E agora elas batem no governo quando Bolsonaro resolve intervir na direção da estatal e ameaça mudar sua política de preços. Ou então esbravejam quando as negociações no Congresso Nacional apontam para possibilidade de se aprovar a retomada do auxílio emergencial sem as contrapartidas austericidas sempre exigidas pelo superministro Paulo Guedes. Ou ainda quando aplaudem a aprovação da independência do Banco Central e a possibilidade de introduzir, de uma vez por todas, com a força da lei, a real dependência de fato do mesmo em relação dos interesses do financismo.
Enfim, não há nesse 'cozidão' liberal requentado projeto nacional algum e muito menos a preocupação com o futuro das novas gerações e do próprio Brasil. Pensam apenas no seu lucro do aqui e agora. E para tanto sacodem aos quatro ventos essas surradas ideias fora de época e de lugar. - (Fonte: Boletim Carta Maior - Aqui).
(Paulo Kliass é doutor em economia e membro da carreira de Especialistas em Políticas Públicas e Gestão Governamental do governo federal).
................
"O mundo todo parece ter percebido que os tempos atuais passam a exigir com força a recuperação do protagonismo do Estado para avançar na solução da crise econômica e sanitária. As ideias equivocadas a respeito de propostas de uma austeridade burra e sem propósitos vão aos poucos deixando espaço para a necessidade de recuperar políticas anticíclicas na economia. E isso significa recusar ou ao menos flexibilizar as limitações quase ideológicas aos mecanismos de despesas públicas.

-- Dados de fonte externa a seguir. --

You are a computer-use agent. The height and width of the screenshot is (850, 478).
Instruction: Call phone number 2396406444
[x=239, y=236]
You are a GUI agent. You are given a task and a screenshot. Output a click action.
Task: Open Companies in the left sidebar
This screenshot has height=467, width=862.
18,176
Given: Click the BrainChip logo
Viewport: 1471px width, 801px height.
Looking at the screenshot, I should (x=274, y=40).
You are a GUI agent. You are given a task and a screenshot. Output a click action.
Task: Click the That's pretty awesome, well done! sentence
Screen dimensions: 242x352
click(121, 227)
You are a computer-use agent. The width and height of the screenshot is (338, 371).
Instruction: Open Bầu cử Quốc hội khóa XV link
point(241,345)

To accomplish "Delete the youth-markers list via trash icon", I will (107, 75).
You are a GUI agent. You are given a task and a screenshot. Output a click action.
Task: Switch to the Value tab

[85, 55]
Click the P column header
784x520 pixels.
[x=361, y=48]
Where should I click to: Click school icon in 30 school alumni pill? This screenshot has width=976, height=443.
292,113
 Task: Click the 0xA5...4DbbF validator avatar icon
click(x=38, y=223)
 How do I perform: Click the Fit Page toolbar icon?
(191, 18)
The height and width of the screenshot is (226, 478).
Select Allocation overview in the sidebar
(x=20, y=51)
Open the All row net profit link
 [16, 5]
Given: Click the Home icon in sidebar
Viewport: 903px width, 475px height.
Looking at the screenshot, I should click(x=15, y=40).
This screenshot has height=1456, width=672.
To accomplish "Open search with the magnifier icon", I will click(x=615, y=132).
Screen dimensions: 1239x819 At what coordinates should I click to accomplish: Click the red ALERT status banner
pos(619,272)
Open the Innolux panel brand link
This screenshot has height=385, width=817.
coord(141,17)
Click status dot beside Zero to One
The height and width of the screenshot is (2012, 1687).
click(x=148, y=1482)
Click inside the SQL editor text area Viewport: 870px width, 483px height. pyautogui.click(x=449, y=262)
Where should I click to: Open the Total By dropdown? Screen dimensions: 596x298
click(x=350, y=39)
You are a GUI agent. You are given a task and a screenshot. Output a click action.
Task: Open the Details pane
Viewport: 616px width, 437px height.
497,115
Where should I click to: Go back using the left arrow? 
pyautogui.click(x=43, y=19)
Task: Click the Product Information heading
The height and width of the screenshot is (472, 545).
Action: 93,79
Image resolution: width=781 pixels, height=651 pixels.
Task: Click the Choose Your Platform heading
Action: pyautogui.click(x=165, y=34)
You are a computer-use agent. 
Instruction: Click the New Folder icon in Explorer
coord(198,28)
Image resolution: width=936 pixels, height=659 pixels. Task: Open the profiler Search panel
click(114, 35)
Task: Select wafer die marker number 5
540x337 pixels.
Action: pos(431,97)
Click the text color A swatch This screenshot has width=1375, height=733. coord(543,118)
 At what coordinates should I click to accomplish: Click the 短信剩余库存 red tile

Em tempos de recessão, ao contrário do que parece sugerir o senso comum e do que martelam os editoriais de economia dos jornalões, cabe ao setor estatal aumentar seus gastos, ainda que isso signifique elevação temporária de déficit nas contas públicas ou aumento das dívidas dos Estados."
(II) No auge da crise econômico-financeira de 2008/9, foi o Estado que entrou em cena para salvar o sistema bancário-financeiro da bancarrota: bilhões e bilhões de dólares irrigaram os cofres dos aflitos representantes do Deus Mercado. Presentemente, em meio ao sufoco da pandemia, Biden injeta US$ 1,9 trilhão na economia doméstica norte-americana. E os iluminados insistem em 'fazer pouco' da importância de um Estado forte!